++++ TEXT SECTION
The blast radius is controlled by three dimensions:

Scope: Which components are affected (single instance, single service, entire cluster)
Magnitude: How severe the failure is (10% latency increase vs. complete outage)
Duration: How long the experiment runs (seconds, minutes, or until manually stopped)

A typical progression starts with injecting a 10% latency increase on a single instance for 5 minutes. If the system handles this gracefully, increase the magnitude to 50%, then expand the scope to multiple instances, and finally simulate a complete instance failure.

Fault Injection Categories

Chaos experiments inject faults across several categories:

Infrastructure faults: Instance termination, network partition, disk failure, CPU pressure, memory pressure.

Network faults: Latency injection, packet loss, DNS failure, connection timeout, bandwidth throttling.

Application faults: Exception injection, slow responses, resource exhaustion, dependency failure.

State faults: Data corruption, clock skew, configuration drift, certificate expiration.
++++++++
▶ INSTRUCTIONS TO FOLLOW
Copy the fault injection text starting with "Application faults: Exception" and going on through "drift, certificate expiration.", swapping "clock skew" out for "time drift".
++++ RECORDED INFORMATION
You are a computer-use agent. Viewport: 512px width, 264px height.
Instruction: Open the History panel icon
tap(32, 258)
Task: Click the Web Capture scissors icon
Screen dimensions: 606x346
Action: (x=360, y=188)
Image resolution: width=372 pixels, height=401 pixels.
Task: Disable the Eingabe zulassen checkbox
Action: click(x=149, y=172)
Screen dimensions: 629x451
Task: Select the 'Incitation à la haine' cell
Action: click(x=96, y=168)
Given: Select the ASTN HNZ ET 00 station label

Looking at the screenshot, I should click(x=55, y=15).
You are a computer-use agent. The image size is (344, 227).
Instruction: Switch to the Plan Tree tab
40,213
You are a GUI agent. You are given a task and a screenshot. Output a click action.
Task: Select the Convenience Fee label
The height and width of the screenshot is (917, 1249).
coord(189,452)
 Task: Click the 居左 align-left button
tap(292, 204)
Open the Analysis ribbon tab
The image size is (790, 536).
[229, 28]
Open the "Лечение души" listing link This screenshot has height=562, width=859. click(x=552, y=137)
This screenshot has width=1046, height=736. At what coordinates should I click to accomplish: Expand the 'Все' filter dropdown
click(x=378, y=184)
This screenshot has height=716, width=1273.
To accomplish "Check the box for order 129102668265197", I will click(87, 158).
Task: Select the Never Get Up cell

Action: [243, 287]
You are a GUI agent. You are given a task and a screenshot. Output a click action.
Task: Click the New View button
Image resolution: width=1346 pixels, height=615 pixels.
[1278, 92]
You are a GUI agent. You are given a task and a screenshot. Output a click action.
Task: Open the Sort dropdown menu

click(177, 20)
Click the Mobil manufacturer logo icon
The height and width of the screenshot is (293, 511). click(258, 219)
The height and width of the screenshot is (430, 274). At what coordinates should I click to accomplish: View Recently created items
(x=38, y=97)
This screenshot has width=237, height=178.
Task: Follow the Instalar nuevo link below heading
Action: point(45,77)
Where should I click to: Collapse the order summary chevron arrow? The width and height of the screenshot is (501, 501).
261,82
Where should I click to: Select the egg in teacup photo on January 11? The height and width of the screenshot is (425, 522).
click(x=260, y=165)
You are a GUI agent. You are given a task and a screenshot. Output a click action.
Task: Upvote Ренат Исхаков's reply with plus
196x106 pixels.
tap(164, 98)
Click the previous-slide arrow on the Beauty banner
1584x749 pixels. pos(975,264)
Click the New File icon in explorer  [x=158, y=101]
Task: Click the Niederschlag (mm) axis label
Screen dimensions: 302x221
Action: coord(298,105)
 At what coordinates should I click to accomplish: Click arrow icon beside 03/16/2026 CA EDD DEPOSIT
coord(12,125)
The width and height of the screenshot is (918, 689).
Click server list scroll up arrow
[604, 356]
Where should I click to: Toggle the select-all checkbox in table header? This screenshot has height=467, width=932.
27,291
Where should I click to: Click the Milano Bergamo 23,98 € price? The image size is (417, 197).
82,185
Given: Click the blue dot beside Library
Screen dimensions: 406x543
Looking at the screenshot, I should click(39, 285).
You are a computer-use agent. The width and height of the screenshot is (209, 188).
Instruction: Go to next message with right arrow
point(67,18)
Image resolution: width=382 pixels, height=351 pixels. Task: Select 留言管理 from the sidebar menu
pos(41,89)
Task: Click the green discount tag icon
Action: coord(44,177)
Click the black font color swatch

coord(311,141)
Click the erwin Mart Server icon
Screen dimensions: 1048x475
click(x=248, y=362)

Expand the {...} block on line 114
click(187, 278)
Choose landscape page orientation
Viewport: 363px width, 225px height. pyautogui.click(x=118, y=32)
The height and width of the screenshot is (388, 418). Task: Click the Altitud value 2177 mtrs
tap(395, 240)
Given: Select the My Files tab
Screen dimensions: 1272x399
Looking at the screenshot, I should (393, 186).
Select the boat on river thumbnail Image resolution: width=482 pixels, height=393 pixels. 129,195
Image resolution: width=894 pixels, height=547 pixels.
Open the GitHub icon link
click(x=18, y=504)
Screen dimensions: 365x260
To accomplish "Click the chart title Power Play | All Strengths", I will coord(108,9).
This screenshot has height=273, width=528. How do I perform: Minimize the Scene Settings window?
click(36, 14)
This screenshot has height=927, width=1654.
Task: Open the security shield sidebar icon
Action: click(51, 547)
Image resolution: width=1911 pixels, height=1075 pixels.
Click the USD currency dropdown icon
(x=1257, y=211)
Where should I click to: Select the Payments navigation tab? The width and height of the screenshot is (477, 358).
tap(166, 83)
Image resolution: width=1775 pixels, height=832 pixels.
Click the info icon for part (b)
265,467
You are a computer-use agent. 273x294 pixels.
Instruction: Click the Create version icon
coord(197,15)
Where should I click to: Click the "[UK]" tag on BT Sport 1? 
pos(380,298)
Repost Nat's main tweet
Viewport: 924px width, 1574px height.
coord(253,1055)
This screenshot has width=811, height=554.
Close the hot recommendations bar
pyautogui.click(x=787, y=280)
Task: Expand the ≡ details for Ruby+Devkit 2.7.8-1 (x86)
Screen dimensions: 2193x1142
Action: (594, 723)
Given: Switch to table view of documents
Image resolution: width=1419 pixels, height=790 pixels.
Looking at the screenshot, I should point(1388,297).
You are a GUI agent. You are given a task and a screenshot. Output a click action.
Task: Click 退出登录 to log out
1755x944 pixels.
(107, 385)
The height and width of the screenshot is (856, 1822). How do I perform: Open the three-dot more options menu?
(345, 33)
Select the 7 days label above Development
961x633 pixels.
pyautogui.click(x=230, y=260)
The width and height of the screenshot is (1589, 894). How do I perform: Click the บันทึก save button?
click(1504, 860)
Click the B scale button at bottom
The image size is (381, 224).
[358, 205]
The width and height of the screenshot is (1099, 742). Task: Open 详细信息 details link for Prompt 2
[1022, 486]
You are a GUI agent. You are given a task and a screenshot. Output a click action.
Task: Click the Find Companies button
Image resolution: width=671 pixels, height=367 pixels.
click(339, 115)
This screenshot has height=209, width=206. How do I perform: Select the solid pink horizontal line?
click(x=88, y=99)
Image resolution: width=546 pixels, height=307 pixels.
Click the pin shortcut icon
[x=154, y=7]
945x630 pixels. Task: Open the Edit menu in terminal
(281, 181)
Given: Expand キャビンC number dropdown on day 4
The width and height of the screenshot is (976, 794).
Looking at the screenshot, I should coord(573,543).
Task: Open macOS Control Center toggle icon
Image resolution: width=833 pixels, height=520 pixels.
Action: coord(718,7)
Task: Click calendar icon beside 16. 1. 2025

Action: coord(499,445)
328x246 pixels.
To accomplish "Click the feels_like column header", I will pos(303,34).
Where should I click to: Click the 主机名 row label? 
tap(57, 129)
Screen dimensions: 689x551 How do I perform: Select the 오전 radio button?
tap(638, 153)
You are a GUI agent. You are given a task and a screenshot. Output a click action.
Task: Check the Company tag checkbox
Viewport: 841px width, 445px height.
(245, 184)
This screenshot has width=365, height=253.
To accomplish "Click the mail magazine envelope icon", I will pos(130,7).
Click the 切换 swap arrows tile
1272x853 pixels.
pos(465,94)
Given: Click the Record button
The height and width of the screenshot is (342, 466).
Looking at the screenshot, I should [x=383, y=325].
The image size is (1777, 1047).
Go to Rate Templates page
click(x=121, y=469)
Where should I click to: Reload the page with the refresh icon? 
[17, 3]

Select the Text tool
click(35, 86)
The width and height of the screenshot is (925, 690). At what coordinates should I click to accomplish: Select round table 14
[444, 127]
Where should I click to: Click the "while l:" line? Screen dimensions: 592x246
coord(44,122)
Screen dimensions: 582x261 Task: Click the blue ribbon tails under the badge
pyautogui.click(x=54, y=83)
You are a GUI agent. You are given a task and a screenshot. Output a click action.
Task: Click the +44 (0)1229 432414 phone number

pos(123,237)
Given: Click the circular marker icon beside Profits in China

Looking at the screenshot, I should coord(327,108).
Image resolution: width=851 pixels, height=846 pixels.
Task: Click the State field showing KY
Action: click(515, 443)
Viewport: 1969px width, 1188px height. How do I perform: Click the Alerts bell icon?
++++++++
▶ CORRECT RESULT
Application faults: Exception injection, slow responses, resource exhaustion, dependency failure.

State faults: Data corruption, time drift, configuration drift, certificate expiration.